W dywizji 1A zobaczymy pięciu Polaków: Tomasza Nowaka, Michała Guranowskiego, Kamila Sokołowskiego, Mikołaja Karsiborskiego i Zygmunta Stanka. Także w tej dywizji europejska czołówka stawi się w komplecie na Słomczyńskim torze. Aktualny lider klasyfikacji, Norweg Mats Lynsen powalczy o trzecie zwycięstwo w tym sezonie i utrzymanie przewagi nad Rosjaninem Eduardem Leganovem. Tylko cztery punkty do Leganova traci jego rodak Timur Timerzyanov. Ciasno jest także na kolejnych pozycjach, bowiem Davida Johanssona, Zdenka Cermaka i Johana Larssona dzielą tylko trzy punkty.
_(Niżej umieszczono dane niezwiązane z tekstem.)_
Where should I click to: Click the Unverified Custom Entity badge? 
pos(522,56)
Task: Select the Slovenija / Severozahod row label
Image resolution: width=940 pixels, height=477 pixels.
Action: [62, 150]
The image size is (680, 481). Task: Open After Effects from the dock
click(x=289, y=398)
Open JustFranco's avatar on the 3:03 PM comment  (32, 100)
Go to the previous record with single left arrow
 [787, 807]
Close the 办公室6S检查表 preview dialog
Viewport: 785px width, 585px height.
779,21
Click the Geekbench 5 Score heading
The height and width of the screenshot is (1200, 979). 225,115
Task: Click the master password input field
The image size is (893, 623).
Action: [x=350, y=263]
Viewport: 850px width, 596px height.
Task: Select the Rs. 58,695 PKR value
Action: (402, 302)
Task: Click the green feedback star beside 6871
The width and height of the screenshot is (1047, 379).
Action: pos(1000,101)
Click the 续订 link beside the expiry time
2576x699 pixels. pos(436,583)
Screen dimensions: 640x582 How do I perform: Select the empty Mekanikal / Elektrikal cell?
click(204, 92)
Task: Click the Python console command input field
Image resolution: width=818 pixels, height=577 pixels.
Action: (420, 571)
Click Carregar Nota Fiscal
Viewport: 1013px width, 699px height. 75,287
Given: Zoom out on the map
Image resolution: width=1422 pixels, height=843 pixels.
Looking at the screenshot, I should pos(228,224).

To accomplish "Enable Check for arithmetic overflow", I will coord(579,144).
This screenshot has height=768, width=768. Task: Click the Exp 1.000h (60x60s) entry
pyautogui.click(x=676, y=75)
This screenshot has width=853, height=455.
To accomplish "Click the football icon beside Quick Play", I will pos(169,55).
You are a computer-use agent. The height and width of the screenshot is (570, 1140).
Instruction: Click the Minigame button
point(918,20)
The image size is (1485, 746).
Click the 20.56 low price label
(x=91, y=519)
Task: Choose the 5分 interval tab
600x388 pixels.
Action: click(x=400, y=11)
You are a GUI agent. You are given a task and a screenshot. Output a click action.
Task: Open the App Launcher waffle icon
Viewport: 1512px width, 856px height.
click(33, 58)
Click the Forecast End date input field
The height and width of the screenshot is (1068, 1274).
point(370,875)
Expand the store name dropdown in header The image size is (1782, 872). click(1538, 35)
Knut Ove Borseth zdecydowanie dominuje w tym sezonie w dywizji 2. 28-punktowa przewaga pozwala Norwegowi podejść spokojnie do zawodów w Słomczynie. Do zmagań na polskim obiekcie ostro przygotowują się natomiast Łukasz Zoll i Marcin Wicik, którzy liczą na nawiązanie walki z europejską czołówką. W Słomczynie zobaczymy również wicelidera punktacji, Josa Sterkensa, a także Guino Kenisa, Patricka Mertensa, Josefa Iro i dobrze znanego polskim kibicom Romana Castorala.